Letters

MEANINGFUL MEASURES

Tanya Ballard's Executive Memo item (Still Seeing Red, September) makes me see red. In my more than 40 years of association with the federal government, I have observed that both Republican and Democratic administrations measure things because they are measurable, not because they are meaningful in trying to evaluate the performance of government units.

The Defense Department is deployed all over the world and by all accounts is doing a good job. Yet on the Office of Management and Budget's charts, Defense's ratings are all red. The current administration has proposed the largest boost in defense spending in several decades. But if its measures are correct, according to OMB Director Mitch Daniels' criteria, Defense's funding should be cut, not boosted. According to OMB's criteria, if we invaded Iraq and lost, but Defense's human capital, outsourcing, financial management, e-government and budget integration efforts met their goals, the department would be doing a good job. By the same token, if we invaded Iraq and quickly disposed of Saddam Hussein with minimal loss of life on all sides, but the department did not meet its management agenda goals, Defense would be judged a failure.

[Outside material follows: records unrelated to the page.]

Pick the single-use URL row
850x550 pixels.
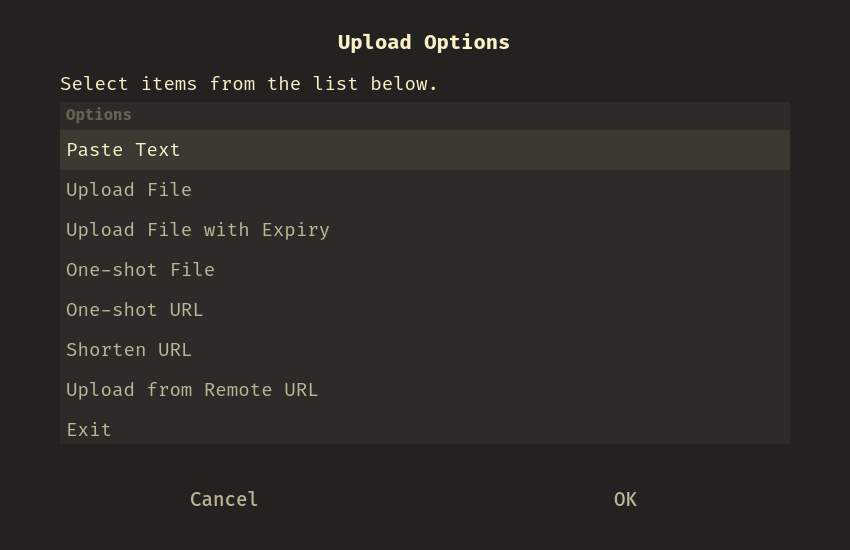[424, 310]
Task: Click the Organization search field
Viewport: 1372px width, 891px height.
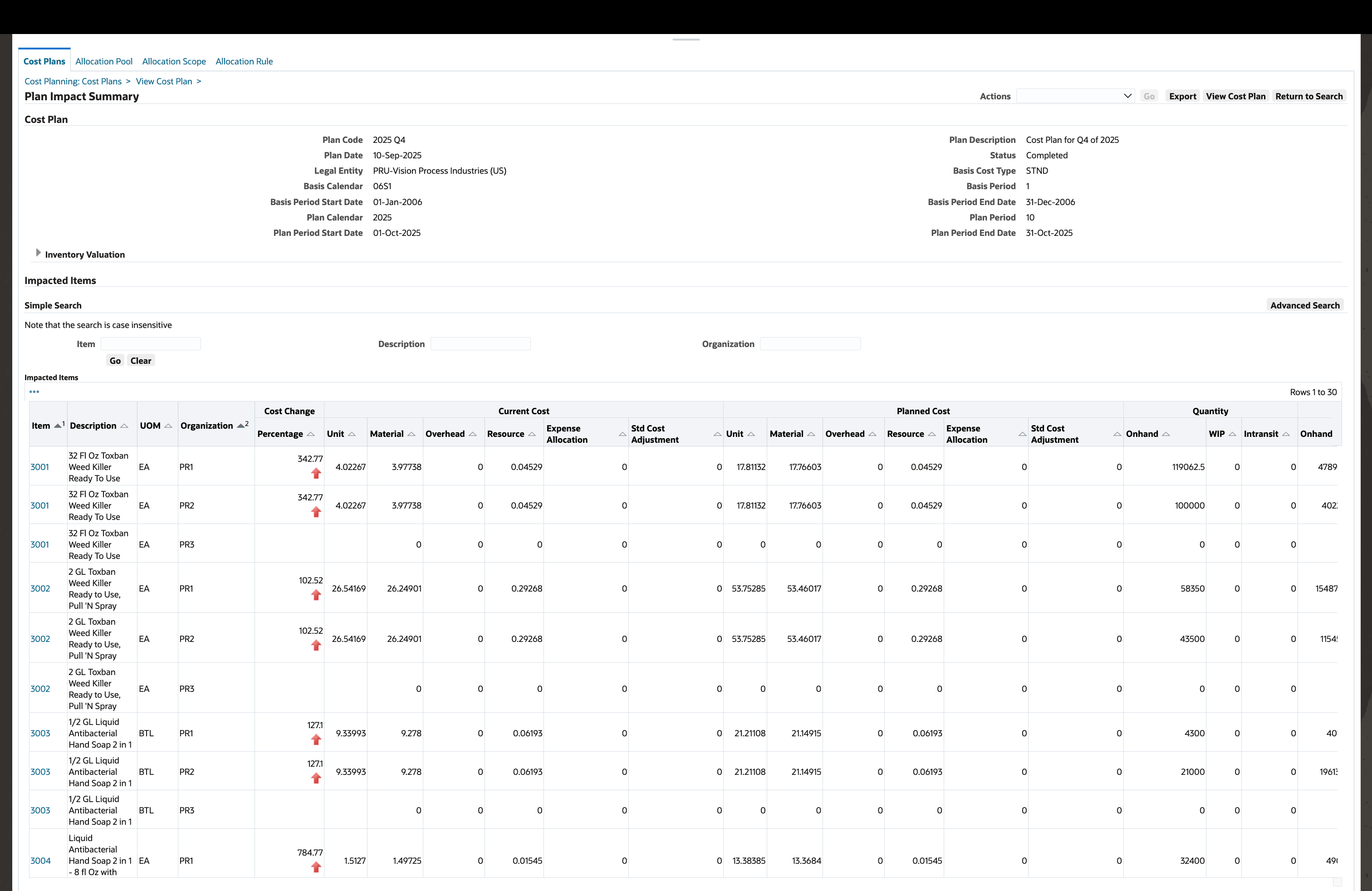Action: (809, 344)
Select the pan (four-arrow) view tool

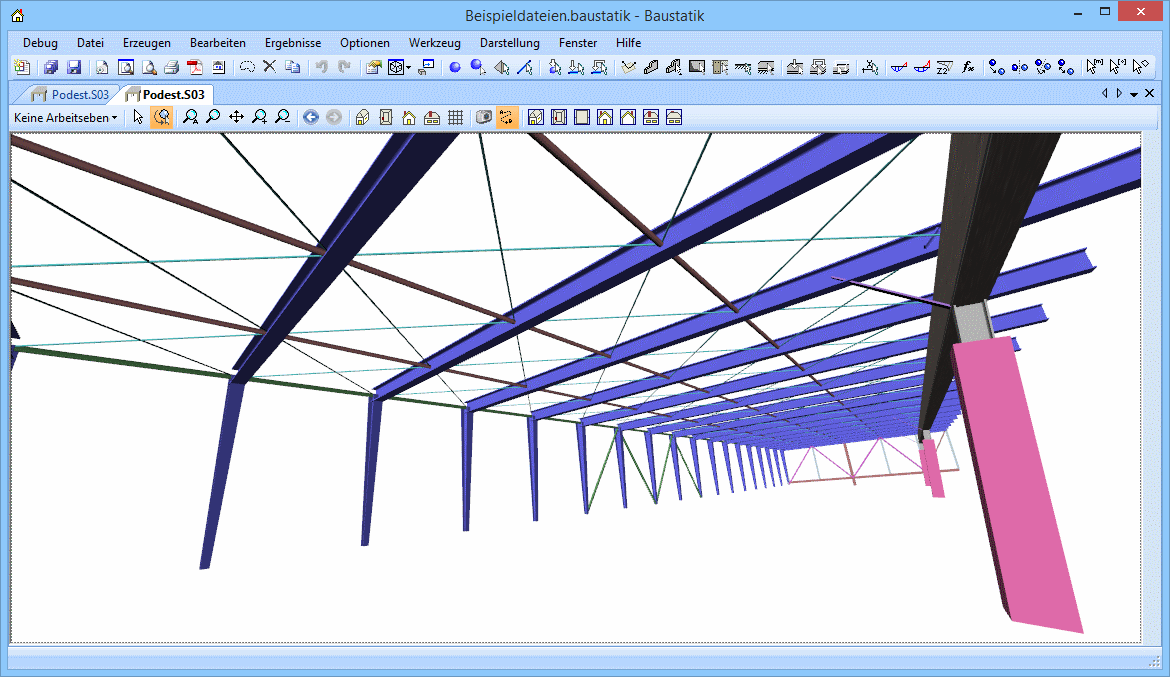[236, 117]
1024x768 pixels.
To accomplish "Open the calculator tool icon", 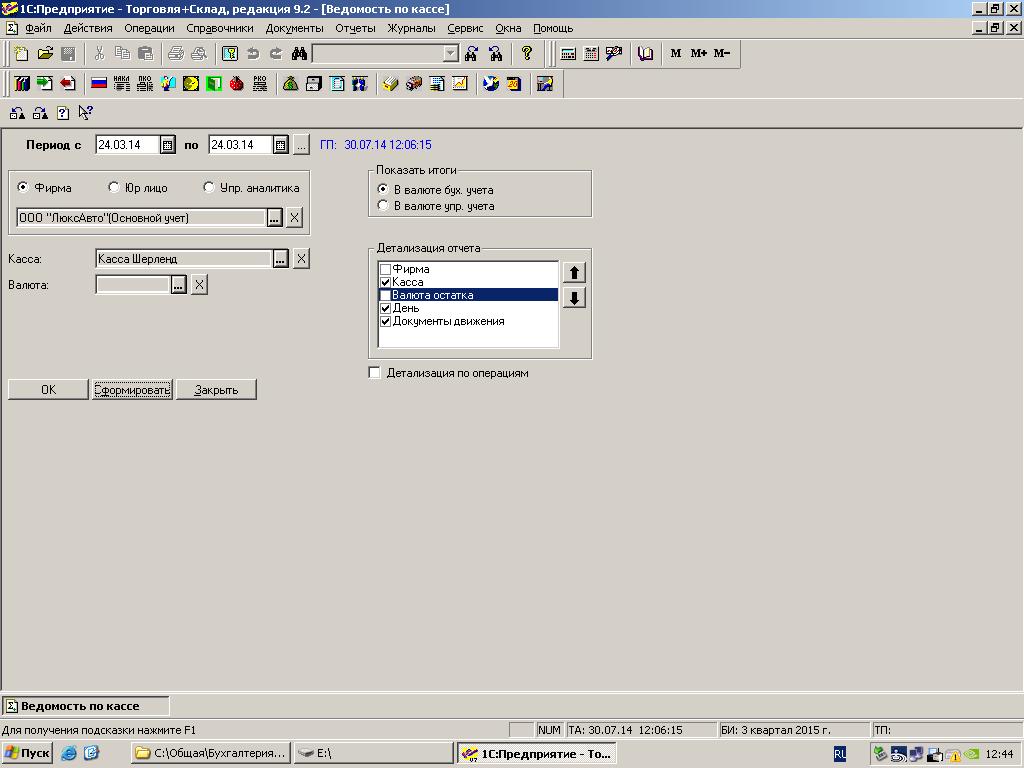I will (x=568, y=54).
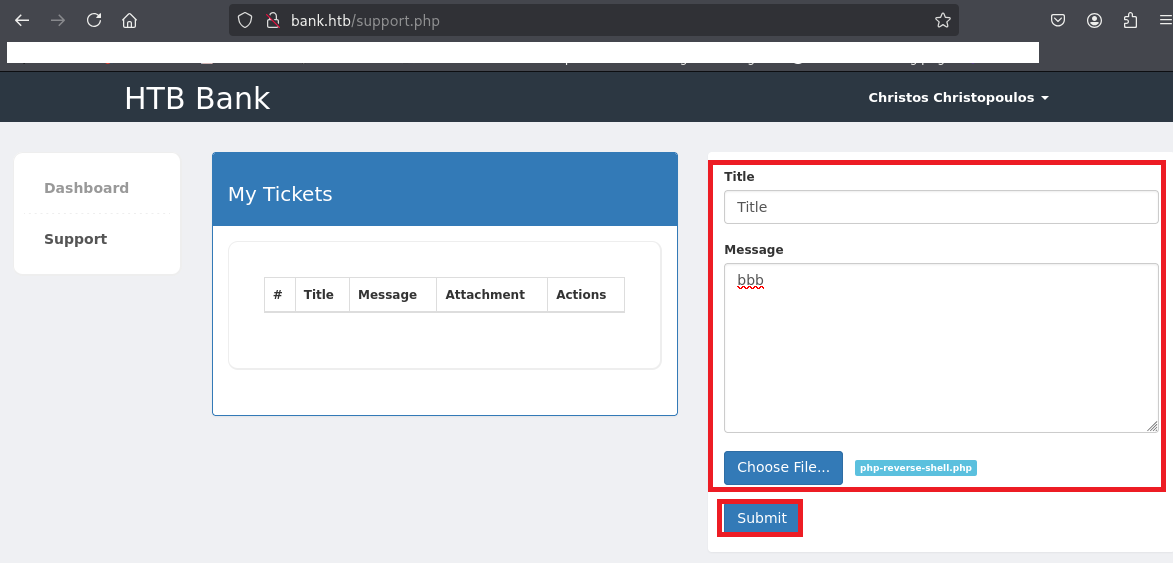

While planning is desirable and attainment of goals laudable, effectiveness of mission accomplishment is the critical criteria of government performance. If Social Security gets the checks to the right people at the right time, it has done a good job. If the Centers For Disease Control and Prevention detects the onset of an epidemic and stops it, it has done a good job. We always worry about the efficiency and administrative neatness of an organization-and not its effectiveness.

We do so simply because it is difficult to judge the effectiveness of a nonmarket based institution. The simple parameter of profit and loss makes judging the performance of private sector institutions straightforward. Judging the performance of public institutions is much harder. So we continue to measure that which we can, whether it is meaningful or not. As soon as the players learn the rules of the game, they will meet OMB's demands, though they may or may not improve their agency's performance.

We should implore our schools of public administration to develop and test measurement techniques appropriate to public agencies, not continue to try to force public institutions into the private sector's glass slippers.

James Colvard
Former deputy director of the
Office of Personnel Management

CORRECTION

An error appears in the preprinted Service to America Medals supplement in this issue. In "Serving Justice," Thomas Blanton's sentencing date should read May 2001.